Source text ::
Reputation: 1201
I'm trying to parse argv
back into a single string to use for a system call.
The string shows up fine through the printf
call (even without the \0
terminator), but using it as a parameter to system creates all sorts of undefined behaviour.
How can I ensure the string is properly terminated?
Is there a better and more reliable way to go about parsing char[][]
into char[]
?
#include <stdio.h>
int main(int argc,char *argv[]){
char cmd[255]="tcc\\tcc.exe ";
char**ptr=argv+1;
while(*ptr){
strcat(cmd,*ptr);
++ptr;
if(*ptr)cmd[strlen(cmd)]=' ';
}
printf("cmd: ***%s***\n",cmd);
system(cmd);
}
I just discovered and corrected another flaw in this code, a system commands needs (escaped) backslashes for file paths
Upvotes: 0
Views: 867
Reputation: 57453
This instruction:
if(*ptr)
cmd[strlen(cmd)]=' ';
else
cmd[strlen(cmd)]='\0';
will break cmd
, because it will overwrite its zero termination. Try instead:
l = strlen(cmd);
if (*ptr) {
cmd[l++] = ' ';
}
cmd[l] = 0x0;
This will append a space, and zero terminate the string. Actually, since it is already zero terminated, you could do better:
if (*ptr) {
int l = strlen(cmd);
cmd[l++] = ' ';
cmd[l ] = 0x0;
}
A better alternative could be this:
int main(int argc, char *argv[])
{
char cmd[255]="tcc/tcc.exe";
char **ptr=argv+1;
for (ptr = argv+1; *ptr; ptr++)
{
strncat(cmd, " ", sizeof(cmd)-strlen(cmd));
strncat(cmd, *ptr, sizeof(cmd)-strlen(cmd));
}
printf("String: '%s'.\n", cmd);
return 0;
}
We use strncat()
to check that we're not overrunning the cmd
buffer, and the space gets applied in advance. This way there's no extra space at the end of the string.
It is true that strncat()
is a mite slower than directly assigning cmd[]
, but factoring the safety and debugging time, I think it's worthwhile.

Data lines ::
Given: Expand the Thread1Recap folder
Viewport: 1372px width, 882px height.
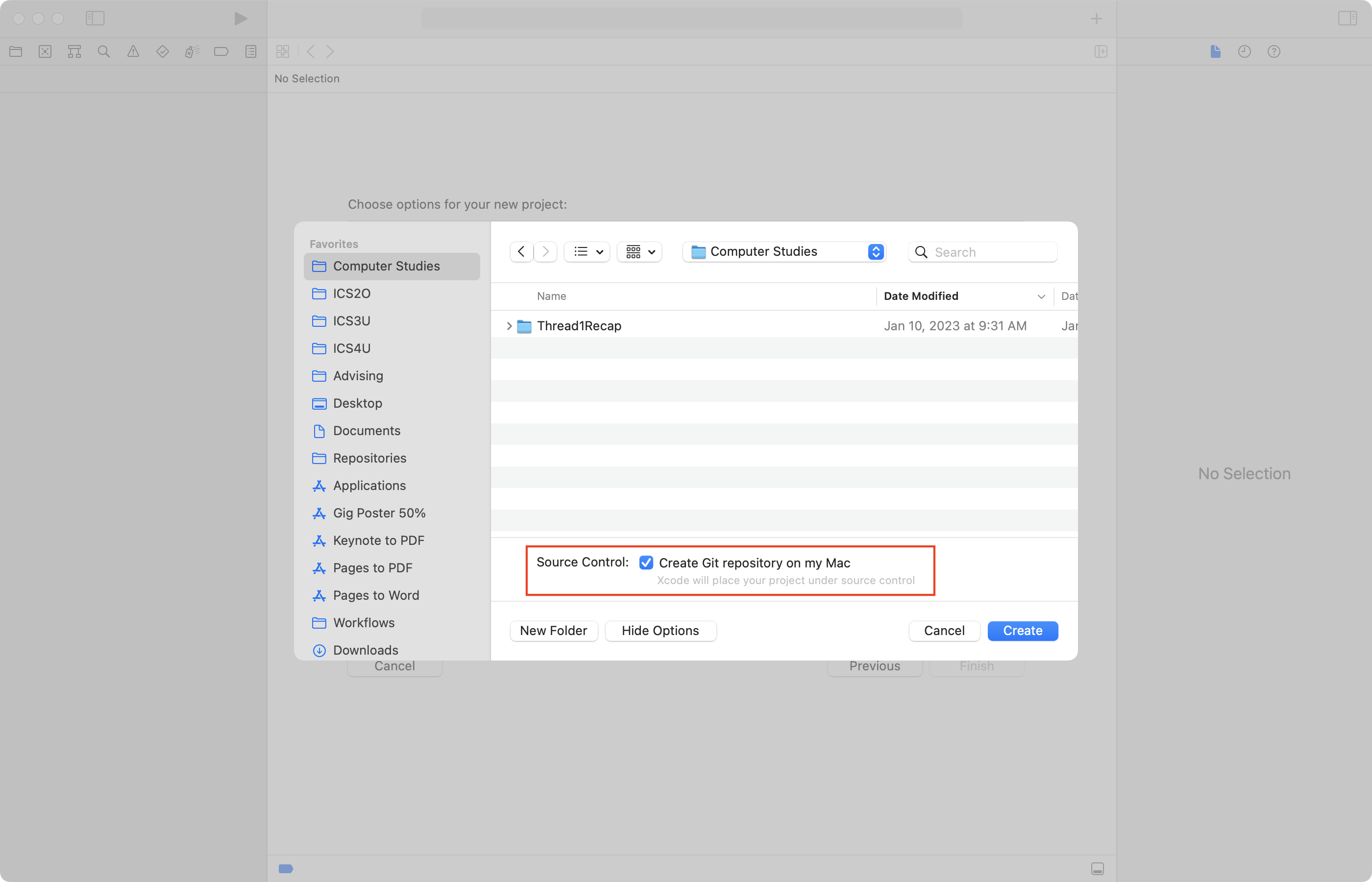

Stated exercise 1 :: List every C standard library function that the argv command-string thread calls or names.
Stated exercise 2 :: Carry on the thread about joining argv into a command string, starting right after its final sentence.

Exercise response 1 :: printf, system, strcat, strlen, strncat

Exercise response 2 ::
OK, so let's try to do this fast. We keep track of what cmd
's length ought to be in a variable, and copy the string with memcpy()
which is slightly faster than strcpy()
and does neither check string length, nor copy the extra zero at end of string.
(This saves something - remember that strcat()
has to implicitly calculate the strlen
of both its arguments. Here we save that).
int main(int argc, char *argv[])
{
#define MAXCMD 255
char cmd[MAXCMD]="tcc/tcc.exe";
int cmdlen = strlen(cmd);
char **ptr=argv+1;
for (ptr = argv+1; *ptr; ptr++)
{
/* How many bytes do we have to copy? */
int l = strlen(*ptr);
/* STILL, this check HAS to be done, or the program is going to crash */
if (cmdlen + 1 + l + 1 < MAXCMD)
{
/* No danger of crashing */
cmd[cmdlen++] = ' ';
memcpy(cmd + cmdlen, *ptr, l);
cmdlen += l;
}
else
{
printf("Buffer too small!\n");
}
}
cmd[cmdlen] = 0x0;
printf("String: '%s'.\n", cmd);
return 0;
}
It is possible to try and be smarter than the compiler's usually built-in strlen
and memcpy
instructions (file under: "Bad ideas"), and do without strlen() altogether. This translates into a smaller inner loop, and when strlen
and memcpy
are implemented with library calls, much faster performances (look ma, no stack frames!).
int main(int argc, char *argv[])
{
#define MAXCMD 254
char cmd[MAXCMD+1]="tcc/tcc.exe";
int cmdlen = 11; // We know initial length of "tcc/tcc.exe"!
char **ptr;
for (ptr = argv+1; *ptr; ptr++)
{
cmd[cmdlen++] = ' ';
while(**ptr) {
cmd[cmdlen++] = *(*ptr)++;
if (MAXCMD == cmdlen)
{
fprintf(stderr, "BUFFER OVERFLOW!\n");
return -1;
}
}
}
cmd[cmdlen] = 0x0;
printf("String: '%s'.\n", cmd);
return 0;
}
Shamelessly cribbed from many a lecture I received from professors I thought shortsighted, until they were proved right each and every time.
The problem here is to exactly circumscribe what are we doing - what's the forest this particular tree is part of.
We're building a command line that will be fed to a exec()
call, which means that the OS will have to build another process environment and allocate and track resources. Let's step a bit backwards: an operation will be run that will take about one millisecond, and we're feeding it a loop that might take ten microseconds instead of twenty.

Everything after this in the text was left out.